For people in the livestock industry, the best news is that 2009 is finally over. Never in history has the livestock industry seen so much red ink — led by the dairy industry, then pork and beef. The good news: 2010 should be a very bright profit picture for the livestock industry.
As we move forward into 2010, marketing and purchasing strategies will be on all producers' minds. To help your thinking process, let me share with you some of my own thoughts — which you may or may not agree with.
To begin with, I am in the deflationary camp, not inflationary. Even though money supply is increasing sharply, tightening of credit is slowing demand. We are in a consumer-driven economy and the consumer is out of work.
Many economists are saying the recession is over, but I view the last nine months of improvement in the economy and in the stock market as one of only short-term recovery as a result of companies rebuilding inventories and the job market starting to stabilize — at some point the loss in jobs has to quit.

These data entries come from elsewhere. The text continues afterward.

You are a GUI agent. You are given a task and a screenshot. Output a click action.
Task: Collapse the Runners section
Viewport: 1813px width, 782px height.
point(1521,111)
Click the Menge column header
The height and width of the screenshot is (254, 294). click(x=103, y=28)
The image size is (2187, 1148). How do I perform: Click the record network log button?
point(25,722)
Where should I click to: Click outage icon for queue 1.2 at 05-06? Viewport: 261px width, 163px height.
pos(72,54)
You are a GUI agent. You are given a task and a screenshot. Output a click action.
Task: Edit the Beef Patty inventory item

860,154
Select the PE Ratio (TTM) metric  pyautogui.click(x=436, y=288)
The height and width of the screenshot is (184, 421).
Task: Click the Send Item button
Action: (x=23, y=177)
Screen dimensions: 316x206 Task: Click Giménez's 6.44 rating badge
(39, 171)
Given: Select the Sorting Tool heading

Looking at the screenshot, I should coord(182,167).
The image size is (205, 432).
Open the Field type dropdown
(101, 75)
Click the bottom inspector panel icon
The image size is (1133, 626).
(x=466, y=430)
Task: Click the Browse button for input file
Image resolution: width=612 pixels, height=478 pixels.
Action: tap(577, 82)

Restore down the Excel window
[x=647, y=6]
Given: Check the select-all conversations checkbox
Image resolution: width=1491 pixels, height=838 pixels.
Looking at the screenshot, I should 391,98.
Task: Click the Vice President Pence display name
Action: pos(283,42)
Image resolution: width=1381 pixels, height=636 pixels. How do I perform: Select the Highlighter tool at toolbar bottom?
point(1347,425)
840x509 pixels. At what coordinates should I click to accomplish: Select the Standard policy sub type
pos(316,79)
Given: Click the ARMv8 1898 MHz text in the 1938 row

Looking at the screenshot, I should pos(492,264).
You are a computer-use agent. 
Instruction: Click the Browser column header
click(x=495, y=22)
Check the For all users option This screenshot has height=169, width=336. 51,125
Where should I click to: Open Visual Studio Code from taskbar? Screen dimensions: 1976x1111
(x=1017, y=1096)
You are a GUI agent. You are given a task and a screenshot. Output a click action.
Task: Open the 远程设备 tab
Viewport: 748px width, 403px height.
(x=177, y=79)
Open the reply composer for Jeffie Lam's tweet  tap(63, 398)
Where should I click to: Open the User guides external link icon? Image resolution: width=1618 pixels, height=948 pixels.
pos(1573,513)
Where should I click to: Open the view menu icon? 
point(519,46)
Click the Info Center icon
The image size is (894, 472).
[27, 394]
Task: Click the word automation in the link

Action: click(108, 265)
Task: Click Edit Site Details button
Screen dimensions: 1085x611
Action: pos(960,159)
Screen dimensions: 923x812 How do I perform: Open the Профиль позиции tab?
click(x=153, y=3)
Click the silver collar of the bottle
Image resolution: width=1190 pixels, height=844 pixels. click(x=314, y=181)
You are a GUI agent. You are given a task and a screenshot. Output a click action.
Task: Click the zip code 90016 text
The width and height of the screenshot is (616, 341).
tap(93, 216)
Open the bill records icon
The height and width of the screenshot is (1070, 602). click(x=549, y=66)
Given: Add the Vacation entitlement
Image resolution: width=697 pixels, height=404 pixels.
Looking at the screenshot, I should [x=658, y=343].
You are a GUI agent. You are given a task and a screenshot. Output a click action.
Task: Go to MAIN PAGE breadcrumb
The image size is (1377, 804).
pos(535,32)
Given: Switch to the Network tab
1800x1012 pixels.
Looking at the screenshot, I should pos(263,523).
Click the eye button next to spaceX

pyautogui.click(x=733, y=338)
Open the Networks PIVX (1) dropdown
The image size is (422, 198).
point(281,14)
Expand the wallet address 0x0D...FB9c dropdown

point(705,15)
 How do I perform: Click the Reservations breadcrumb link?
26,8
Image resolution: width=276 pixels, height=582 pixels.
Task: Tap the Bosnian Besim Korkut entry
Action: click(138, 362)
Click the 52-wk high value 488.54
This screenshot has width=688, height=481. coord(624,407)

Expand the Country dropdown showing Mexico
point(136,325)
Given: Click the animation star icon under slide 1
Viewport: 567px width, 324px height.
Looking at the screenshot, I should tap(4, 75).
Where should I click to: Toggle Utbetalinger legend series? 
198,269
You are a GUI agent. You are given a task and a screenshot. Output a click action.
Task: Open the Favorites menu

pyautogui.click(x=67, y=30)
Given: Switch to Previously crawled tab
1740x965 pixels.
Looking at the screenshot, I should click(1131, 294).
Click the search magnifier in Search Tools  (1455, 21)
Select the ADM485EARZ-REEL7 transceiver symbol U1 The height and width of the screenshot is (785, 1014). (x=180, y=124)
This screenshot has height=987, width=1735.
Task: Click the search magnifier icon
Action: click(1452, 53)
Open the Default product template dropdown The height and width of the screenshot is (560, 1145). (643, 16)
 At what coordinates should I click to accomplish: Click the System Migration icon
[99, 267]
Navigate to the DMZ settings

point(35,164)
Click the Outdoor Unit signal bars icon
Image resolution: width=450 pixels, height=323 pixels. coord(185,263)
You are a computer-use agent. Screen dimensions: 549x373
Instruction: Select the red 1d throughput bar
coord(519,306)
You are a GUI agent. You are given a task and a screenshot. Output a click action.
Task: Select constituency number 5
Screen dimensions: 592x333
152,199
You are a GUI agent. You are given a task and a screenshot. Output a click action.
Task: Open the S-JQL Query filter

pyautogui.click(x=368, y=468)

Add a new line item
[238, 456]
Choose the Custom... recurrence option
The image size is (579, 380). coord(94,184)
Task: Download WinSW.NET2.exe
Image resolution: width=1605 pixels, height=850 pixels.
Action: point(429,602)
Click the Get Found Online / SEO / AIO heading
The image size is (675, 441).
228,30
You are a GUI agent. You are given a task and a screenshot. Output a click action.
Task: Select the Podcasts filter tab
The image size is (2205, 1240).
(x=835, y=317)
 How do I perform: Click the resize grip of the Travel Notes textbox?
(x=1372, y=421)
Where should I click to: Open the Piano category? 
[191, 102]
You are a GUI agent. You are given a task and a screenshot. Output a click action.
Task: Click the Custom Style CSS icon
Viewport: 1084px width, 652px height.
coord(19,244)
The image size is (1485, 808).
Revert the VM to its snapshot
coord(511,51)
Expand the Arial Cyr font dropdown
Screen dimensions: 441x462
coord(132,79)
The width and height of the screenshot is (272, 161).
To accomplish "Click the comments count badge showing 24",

With that train of thought, here are four predictions on what will happen in the next 12 months:
Grain prices will finish the year lower. Sharp increases in soybean production in South America will offset increased Chinese purchases. Yields are also increasing faster than demand. The ethanol industry will remain strong, but corn yields are increasing faster than the demand for corn ethanol.
ENERGY PRICES WILL finish lower. The world is still in a slowdown mode. Little expansion is occurring anywhere, which results in lower demand for crude oil. The downside potential in prices is greater than the upside risk. The surprise here could possibly be problems in the Middle East that could send prices back up, but I think those odds are remote.
Livestock profits will improve substantially. Milk prices are headed back higher as cows have been culled and the dairy herd is back to a more manageable level. Pork and beef prices have also bottomed. Producers will be paying less for feed.
The stock market will finish 2010 lower than it started. As stated earlier, we are in a deflationary environment and although some industries appear to be doing well, it's a whiplash recovery from extremely low inventory levels. As long as the consumer is unemployed, this recovery is going to be long and slow.
Richard Brock is president of Brock Associates, a farm market advisory firm, and publisher of The Brock Report. For a trial subscription and information on Brock services, call 800-558-3431 or visit www.brockreport.com.
THE BOTTOM LINE
The world is going to go back to a more stable and less volatile price environment. The volatility that we have witnessed over the last two years will start to be more stable. This will make management decisions easier. An important element to keep in mind in this type of environment, however, is not to compare this year's prices to last year's prices. Just because prices are lower than a year ago doesn't mean they can't go lower.
Aggressive forward sales in the grain market will likely pay off in big dividends this year and yet I would be slow on buying energy-related inputs.